Pagi ini Yanti sudah bersekolah di tempat yang baru. Berangkat naik ojek tetangga karena tak mungkin aku yang mengantarkan lagi. Untung saja sekolahnya searah dengan Firda anakku. Jadi, mereka berdua diantar bersama.

Tentu saja pengeluaran juga bertambah. Namun, aku tidak mempermasahkan hal itu. Sebab masih punya penghasilan sendiri dari hasil jualanku sendiri.

Suamiku baru saja datang dari gudang, dia membawa dua bungkus nasi pecel. Kami pun sarapan berdua. Setelah itu lanjut rutinitas ke toko.

[Bolehkah aku juga tinggal di rumah Tante?] Sari

Sebuah pesan masuk ke layar pintarku. Aku menarik napas panjang setelah membacanya. Bagaimana mungkin menolaknya, sementara dia juga yatim piatu. 

"Pesan dari siapa?" tanya suamiku.

"Dari Sari."

"Pesan apa emang? Kok kelihatan begitu mukanya?"

 Diambilnya hapeku, lalu dia ikut membaca pesan dari Sari.

"Kalau keberatan ya gak usah diterima. Aku terserah kamu saja." 

"Gak pa pa, biarin saja dia tinggal bersama kita. Insya Allah rejeki kita gak akan berkurang."

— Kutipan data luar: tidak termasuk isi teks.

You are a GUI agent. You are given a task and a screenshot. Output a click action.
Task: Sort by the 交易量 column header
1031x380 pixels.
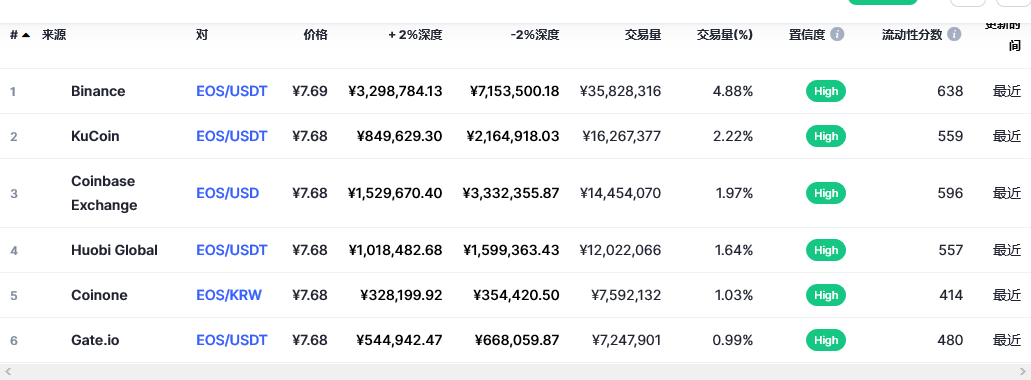click(643, 35)
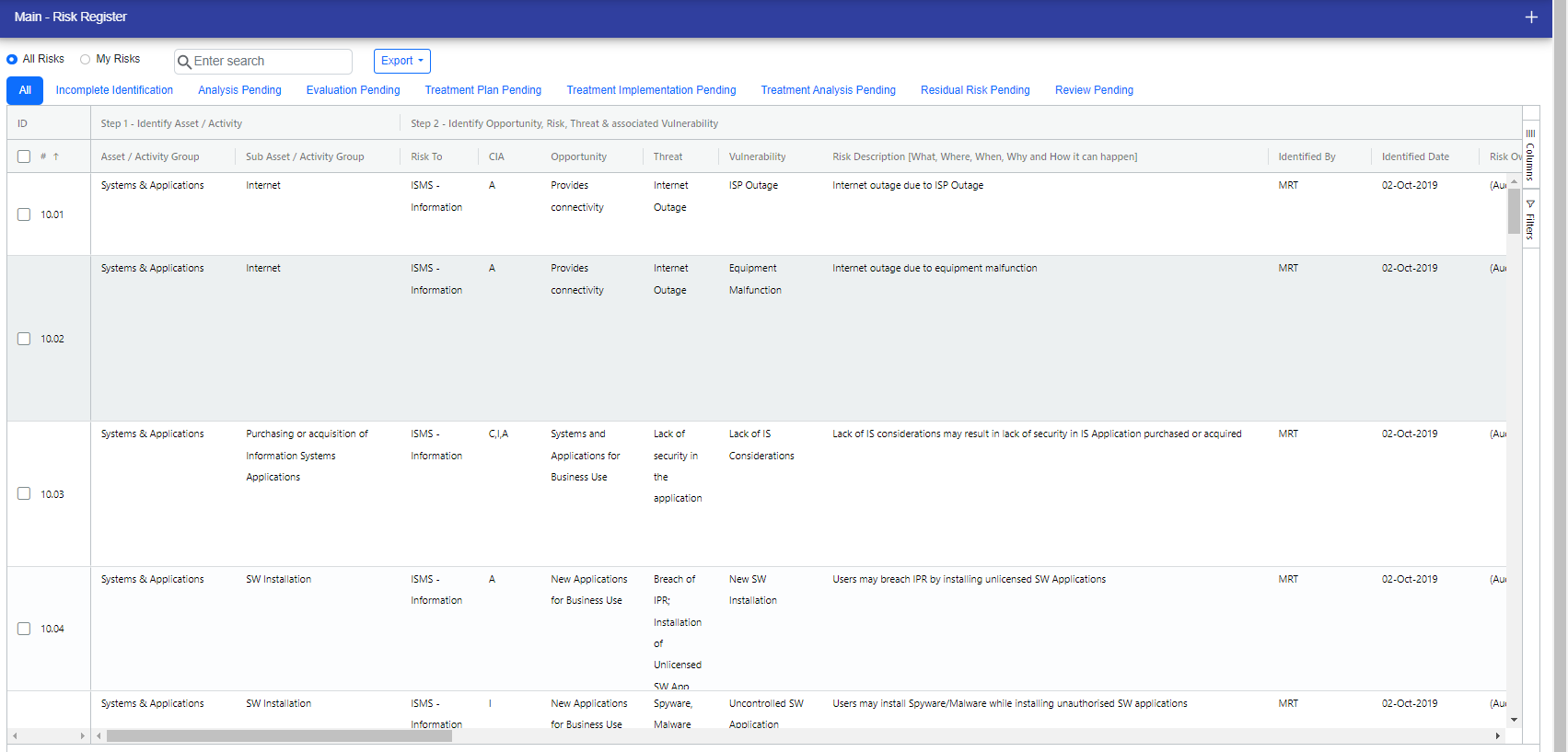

Kukirim balasan untuk Sari. Supaya nanti malam datang ke rumah. Aku juga berpesan padanya, agar pamit baik-baik pada orang tua yang diikutinya selama ini.

Malamnya Sari pun datang. Agar tidak timbul kesalah pahaman, maka kuminta dia pamit baik-baik sekali lagi dihadapan kami.

Setidaknya aku memastikan pada keluarga angkatnya, jika kami tidak pernah menyuruh Sari, apalagi sampai memaksa dia untuk tinggal bersama kami. Semua murni karena keinginan Sari.

"Assalamualaikum ...."

"W*'alaikumsalam ...." jawab kami bersamaan dari dalam rumah.

"Ma ... ada Pakdhe Harun datang," kata Firda.

"Lho ... Sari kok juga ada di sini?" sela Bang Harun begitu masuk.

"Ya, sekalian mau tinggal di sini juga," kata suamiku.

"Wah, banyak betul tanggunganmu Lif."

"Gak pa pa Bang, Insya Allah akan memperbanyak rejeki kami," kata suamiku.

"Untung Aira juga kerja, jadi ada yang membantumu setidaknya. Kalau aku, ya wassalam, Lif."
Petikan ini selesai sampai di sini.